The basic idea is that you prove it's correct for number n and n+1 and thus proving it is true.

The book I'm using is doing it like this :
F( n + 1 ) = F( n ) + F ( n - 1) ( the formula for finding Fibonacci number n + 1

F( n + 1 ) < ( ( 5 / 3 ) ^ n ) + ( ( 5 /3 ) ^ ( n - 1 ) This makes sense to me. The first and second part after the < directly follows the above example

... < ( 3 / 5 ) ( 5 / 3 ) ^ ( n + 1 ) + ( ( 3 / 5 ) ^ 2 ) ( 5 / 3 ) ^ ( n + 1 )

Here is where I'm confused. Where does ( 3 / 5 ) come form? Why the ^ 2? And why are both raised to n + 1. ( Color added to highlight matching parenthesis )

Does anybody know? I kinda think I'm just missing an obvious rule or something. But I'm really confused about this.

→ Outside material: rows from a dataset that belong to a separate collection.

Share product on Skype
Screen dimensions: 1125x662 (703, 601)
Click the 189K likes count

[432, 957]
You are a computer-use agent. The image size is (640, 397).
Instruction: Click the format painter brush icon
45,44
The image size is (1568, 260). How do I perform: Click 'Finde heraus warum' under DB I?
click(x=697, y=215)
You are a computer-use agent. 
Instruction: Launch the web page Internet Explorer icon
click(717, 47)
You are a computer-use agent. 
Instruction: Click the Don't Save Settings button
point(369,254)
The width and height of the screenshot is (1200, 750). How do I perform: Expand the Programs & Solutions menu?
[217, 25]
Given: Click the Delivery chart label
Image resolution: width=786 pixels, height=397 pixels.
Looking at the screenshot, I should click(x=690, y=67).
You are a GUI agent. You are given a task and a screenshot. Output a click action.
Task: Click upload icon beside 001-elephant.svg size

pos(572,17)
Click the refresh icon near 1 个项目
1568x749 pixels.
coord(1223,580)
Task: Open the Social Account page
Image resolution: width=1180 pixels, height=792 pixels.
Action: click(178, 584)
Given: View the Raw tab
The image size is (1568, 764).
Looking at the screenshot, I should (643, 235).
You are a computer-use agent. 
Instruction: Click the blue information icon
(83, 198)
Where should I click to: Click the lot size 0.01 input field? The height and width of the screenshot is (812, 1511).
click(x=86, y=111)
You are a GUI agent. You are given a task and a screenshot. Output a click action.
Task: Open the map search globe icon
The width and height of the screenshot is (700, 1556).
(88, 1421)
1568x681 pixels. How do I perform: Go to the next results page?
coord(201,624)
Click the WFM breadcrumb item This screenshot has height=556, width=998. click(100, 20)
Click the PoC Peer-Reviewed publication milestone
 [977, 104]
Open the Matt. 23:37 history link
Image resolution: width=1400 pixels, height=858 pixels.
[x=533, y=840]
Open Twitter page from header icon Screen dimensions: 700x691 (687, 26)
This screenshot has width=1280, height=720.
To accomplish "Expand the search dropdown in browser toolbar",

The same numbers, but with different parenthesis if that helps anyone.
... < ( ( ( 3 / 5 ) ( 5 / 3 ) ) ^ ( k + 1 ) ) + ( ( ( ( 3 / 5 ) ^ 2 ) ( 5 / 3 ) ) ^ ( n + 1 ) )

5/3 ^ -1 = 3/5

They introduced 5/3^-1 so that they can increase n on the right side of the equation, so that the left and right side of the equation are in terms
of (n+1)

So, ... ( 3 / 5 ) ( 5 / 3 ) ^ ( n + 1 ) <---- the 5/3^-1 = 3/5 was added so this became 'n+1' to be the same as the left side of the equation of 'n+1'

and .... ( ( 3 / 5 ) ^ 2 ) ( 5 / 3 ) ^ ( n + 1 ) <------ 5/3 ^ -2 = (3/5) ^ 2 was added for this to become 'n+1' to be the same as the left side of the equation

So, they just converted the the right side to 'n+1'

it based on the distributive property of exponentiation


[youtube]http://www.youtube.com/watch?v=XYP4ejodBeY[/youtube]

Is this correct
Multiplying the term with ( 5 / 3 ) ^ -1
1. They first multiply ( 5 / 3 ) ^ n with ( 5 / 3 ) making it ( 5 / 3 ) ^ ( n + 1 )
2. Then they multiply the result of that with ( 5 / 3 ) ^ -1 which is 3 / 5
And now the term is ( 3 / 5 ) ( 5 / 3 ) ^ ( n + 1 )?
Somehow I would think ( 5 / 3 ) ^ -1 to be evaluated first, making the term ( 3 / 5 ) ( 5 / 3 ) ^ n.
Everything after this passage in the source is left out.